=== Begin Enclosure ===

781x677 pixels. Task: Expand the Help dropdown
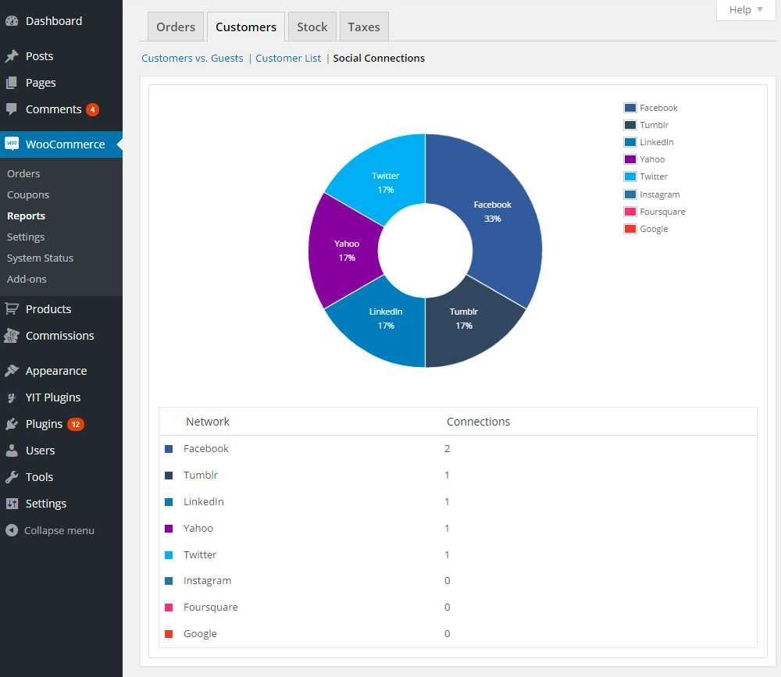pyautogui.click(x=745, y=10)
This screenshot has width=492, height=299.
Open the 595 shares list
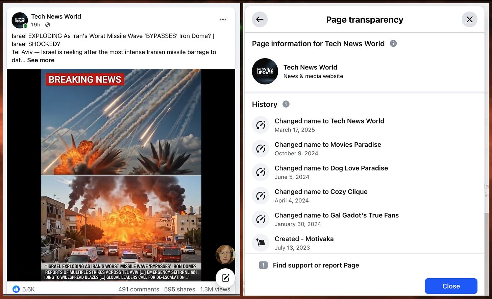(179, 289)
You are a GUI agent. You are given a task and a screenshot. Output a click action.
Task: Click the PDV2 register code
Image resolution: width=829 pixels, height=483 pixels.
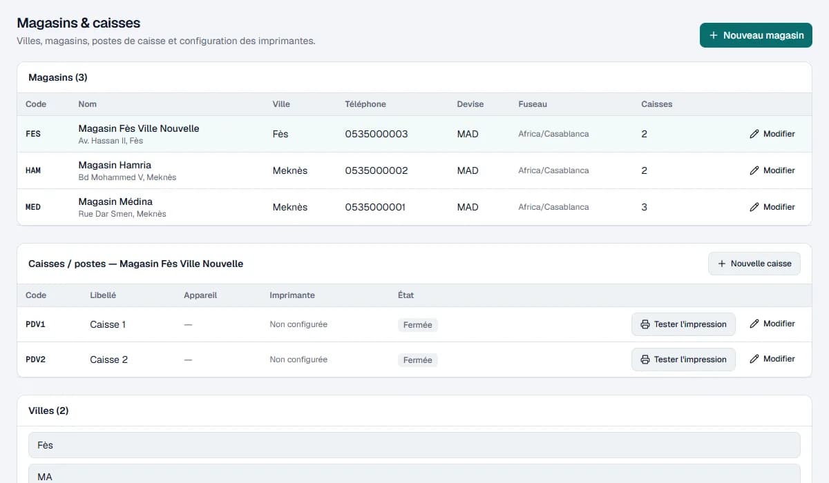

=== End Enclosure ===

**TASK TO COMPLETE:** Which lines in the records above contain the string "screenshot"? Copy each one.

**TASK OUTPUT:**
This screenshot has width=492, height=299.
You are a GUI agent. You are given a task and a screenshot. Output a click action.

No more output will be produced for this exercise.